Die Finanzbranche verteidigt sich mit dem Argument, dass Überziehungskredite nur zur Überbrückung dienten und die "finanzielle Flexibilität" des Kunden steigern sollten. Wer eine längerfristige Finanzierung benötige, sollte dafür andere Konsumentenkredite nutzen, erklärte der Zentrale Kreditausschuss, in dem die Spitzenverbände der Privatbanken, Sparkassen und Volks- und Raiffeisenbanken vertreten sind. "Diese gibt es zu deutlich günstigeren Konditionen." Außerdem müsse für Dispo-Zinsen Eigenkapital bereitgestellt werden, egal ob der Kredit in Anspruch genommen werde oder nicht. Auch das Ausfallrisiko eines solchen unbesicherten Kredits sei höher.

Die Verbraucherschützer halten dagegen, dass sich Banken seit der Finanzkrise Geld zu "Schnäppchenzinsen" besorgen können. Der Leitzins der Europäischen Zentralbank liegt derzeit auf einem Rekordtief von einem Prozent. Noch im Oktober 2008 befand sich der Zinssatz bei 4,25 Prozent. Fachleute gehen davon aus, dass Banken von dem billigen Geld noch bis weit in das nächste Jahr hinein profitieren können.

Den Trend zu niedrigen Zinsen hätten die Verbraucher vor allem bei ihren Spareinlagen zu spüren bekommen, sagte Tenhagen. "Denn die Zinsen für Tagesgeld und Festgeld kannten in den vergangenen Monaten und Jahren nur eine Richtung: nach unten."

Die Verbraucherzentrale NRW hatte am vergangenen Montag angekündigt, gegen zwei Banken vor Gericht zu ziehen, um niedrigere Dispo-Zinsen für Kunden erzwingen. Auch Verbraucherschutzministerin Ilse Aigner hatte sich auf die Seite der Kunden geschlagen und die Banken aufgefordert, sich bei der Zinsfestsetzung fair zu verhalten. "Zinsen von bis zu 17 Prozent halte ich angesichts der aktuellen Niedrigzinsphase für nicht begründbar", sagte die CSU-Politikerin.

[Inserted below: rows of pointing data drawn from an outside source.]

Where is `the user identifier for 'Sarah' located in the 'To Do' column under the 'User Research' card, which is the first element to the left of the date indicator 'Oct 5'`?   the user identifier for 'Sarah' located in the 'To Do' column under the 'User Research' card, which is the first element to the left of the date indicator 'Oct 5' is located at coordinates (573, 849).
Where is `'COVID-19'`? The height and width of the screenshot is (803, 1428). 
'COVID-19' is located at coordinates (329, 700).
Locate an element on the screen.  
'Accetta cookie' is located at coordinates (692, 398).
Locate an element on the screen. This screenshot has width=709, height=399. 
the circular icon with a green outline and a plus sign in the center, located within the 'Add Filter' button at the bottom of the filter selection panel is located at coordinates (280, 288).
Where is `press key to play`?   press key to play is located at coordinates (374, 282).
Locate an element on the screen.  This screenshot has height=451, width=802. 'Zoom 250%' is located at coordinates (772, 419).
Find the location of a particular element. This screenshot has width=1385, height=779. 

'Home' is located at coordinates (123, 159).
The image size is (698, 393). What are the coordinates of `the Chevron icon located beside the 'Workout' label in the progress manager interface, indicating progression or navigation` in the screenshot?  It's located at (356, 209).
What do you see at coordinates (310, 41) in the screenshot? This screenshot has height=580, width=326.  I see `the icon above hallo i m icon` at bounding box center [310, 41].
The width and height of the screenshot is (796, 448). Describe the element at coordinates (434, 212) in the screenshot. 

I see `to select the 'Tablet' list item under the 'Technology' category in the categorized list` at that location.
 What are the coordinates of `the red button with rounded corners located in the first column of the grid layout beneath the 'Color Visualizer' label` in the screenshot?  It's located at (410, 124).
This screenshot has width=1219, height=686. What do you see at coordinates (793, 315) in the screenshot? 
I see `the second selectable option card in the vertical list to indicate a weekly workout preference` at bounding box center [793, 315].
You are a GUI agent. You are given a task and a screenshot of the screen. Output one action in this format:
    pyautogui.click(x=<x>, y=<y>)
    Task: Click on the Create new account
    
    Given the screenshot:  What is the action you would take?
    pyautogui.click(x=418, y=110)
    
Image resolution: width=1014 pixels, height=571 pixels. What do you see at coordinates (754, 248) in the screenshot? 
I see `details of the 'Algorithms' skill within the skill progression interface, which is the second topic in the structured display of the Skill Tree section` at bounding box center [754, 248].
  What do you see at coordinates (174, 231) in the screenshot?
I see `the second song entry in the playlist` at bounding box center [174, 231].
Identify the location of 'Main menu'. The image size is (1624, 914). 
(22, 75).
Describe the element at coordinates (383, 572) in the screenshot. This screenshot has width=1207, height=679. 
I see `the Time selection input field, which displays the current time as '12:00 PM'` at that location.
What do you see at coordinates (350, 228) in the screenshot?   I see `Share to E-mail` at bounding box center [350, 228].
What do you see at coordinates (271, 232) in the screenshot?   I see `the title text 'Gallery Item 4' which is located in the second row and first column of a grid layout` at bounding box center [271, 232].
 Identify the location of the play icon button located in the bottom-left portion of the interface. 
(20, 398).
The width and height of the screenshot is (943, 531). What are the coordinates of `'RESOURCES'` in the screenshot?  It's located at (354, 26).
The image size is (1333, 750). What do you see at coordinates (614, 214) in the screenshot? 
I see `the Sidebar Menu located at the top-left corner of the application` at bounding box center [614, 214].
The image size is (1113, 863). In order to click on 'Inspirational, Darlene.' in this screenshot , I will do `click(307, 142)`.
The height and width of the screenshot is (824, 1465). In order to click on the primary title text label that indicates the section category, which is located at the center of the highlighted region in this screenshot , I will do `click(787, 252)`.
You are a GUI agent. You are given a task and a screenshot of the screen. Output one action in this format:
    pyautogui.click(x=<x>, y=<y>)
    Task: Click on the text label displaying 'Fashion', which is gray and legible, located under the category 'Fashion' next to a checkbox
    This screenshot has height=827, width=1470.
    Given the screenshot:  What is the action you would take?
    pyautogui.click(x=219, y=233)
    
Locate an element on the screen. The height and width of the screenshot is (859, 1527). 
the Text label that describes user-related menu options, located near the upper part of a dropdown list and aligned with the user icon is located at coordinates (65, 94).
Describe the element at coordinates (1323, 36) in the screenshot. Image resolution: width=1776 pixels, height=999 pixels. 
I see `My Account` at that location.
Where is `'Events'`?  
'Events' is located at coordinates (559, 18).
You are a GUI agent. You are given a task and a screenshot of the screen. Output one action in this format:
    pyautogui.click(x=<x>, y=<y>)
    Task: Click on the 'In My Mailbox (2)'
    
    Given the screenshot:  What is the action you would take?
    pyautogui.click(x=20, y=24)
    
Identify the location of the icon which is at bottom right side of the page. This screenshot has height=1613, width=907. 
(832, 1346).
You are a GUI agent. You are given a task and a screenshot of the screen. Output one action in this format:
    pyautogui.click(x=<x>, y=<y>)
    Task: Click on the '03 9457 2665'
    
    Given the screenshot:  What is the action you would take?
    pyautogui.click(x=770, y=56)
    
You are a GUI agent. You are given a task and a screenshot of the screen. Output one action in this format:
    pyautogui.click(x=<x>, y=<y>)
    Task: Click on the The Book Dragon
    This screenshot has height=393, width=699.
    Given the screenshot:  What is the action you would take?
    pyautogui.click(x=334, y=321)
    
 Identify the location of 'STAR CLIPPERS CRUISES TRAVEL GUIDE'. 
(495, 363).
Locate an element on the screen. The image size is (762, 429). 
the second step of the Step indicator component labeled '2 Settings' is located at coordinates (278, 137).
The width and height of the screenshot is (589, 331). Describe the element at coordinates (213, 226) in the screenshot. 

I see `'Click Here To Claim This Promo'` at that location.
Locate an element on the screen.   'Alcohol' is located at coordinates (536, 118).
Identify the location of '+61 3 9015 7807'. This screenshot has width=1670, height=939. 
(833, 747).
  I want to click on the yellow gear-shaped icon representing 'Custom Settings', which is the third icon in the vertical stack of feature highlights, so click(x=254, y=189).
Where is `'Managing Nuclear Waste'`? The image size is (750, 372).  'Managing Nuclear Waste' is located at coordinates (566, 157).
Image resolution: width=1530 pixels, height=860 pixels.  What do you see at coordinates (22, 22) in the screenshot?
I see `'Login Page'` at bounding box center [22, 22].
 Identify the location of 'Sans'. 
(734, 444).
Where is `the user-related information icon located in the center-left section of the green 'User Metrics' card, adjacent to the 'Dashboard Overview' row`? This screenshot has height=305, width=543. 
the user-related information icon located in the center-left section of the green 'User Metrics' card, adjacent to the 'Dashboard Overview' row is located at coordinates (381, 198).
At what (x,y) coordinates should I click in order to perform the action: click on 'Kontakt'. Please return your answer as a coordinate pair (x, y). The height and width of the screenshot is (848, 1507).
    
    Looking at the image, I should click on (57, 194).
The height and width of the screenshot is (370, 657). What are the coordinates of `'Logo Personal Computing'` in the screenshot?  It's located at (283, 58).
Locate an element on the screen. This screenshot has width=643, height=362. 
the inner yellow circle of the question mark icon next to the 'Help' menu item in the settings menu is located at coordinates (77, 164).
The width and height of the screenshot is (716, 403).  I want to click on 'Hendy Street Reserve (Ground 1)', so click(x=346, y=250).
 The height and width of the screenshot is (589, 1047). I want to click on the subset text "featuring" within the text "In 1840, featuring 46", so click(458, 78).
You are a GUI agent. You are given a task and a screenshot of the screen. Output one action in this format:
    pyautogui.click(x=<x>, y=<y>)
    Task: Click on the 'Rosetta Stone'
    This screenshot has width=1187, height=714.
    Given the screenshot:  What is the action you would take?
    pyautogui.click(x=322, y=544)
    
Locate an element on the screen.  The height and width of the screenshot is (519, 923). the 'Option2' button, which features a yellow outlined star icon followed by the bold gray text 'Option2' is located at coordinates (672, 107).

Der Dispo-Zins gilt als Strafzins für die Überziehung des Kontos. Einen Anspruch darauf gibt es in der Regel nicht, die meisten Banken gewähren dies jedoch volljährigen Kunden mit regelmäßigem Einkommen. Üblich ist den Verbraucherschützern zufolge ein sogenannter Dispo-Rahmen, der das Zwei- bis Dreifache des monatlichen Zahlungseingangs beträgt. Kunden, die den Dispo-Kredit nicht schnell zurückzahlen können, sollten ihn in einen – meist günstigeren – Ratenkredit umwandeln, empfiehlt die Stiftung Warentest.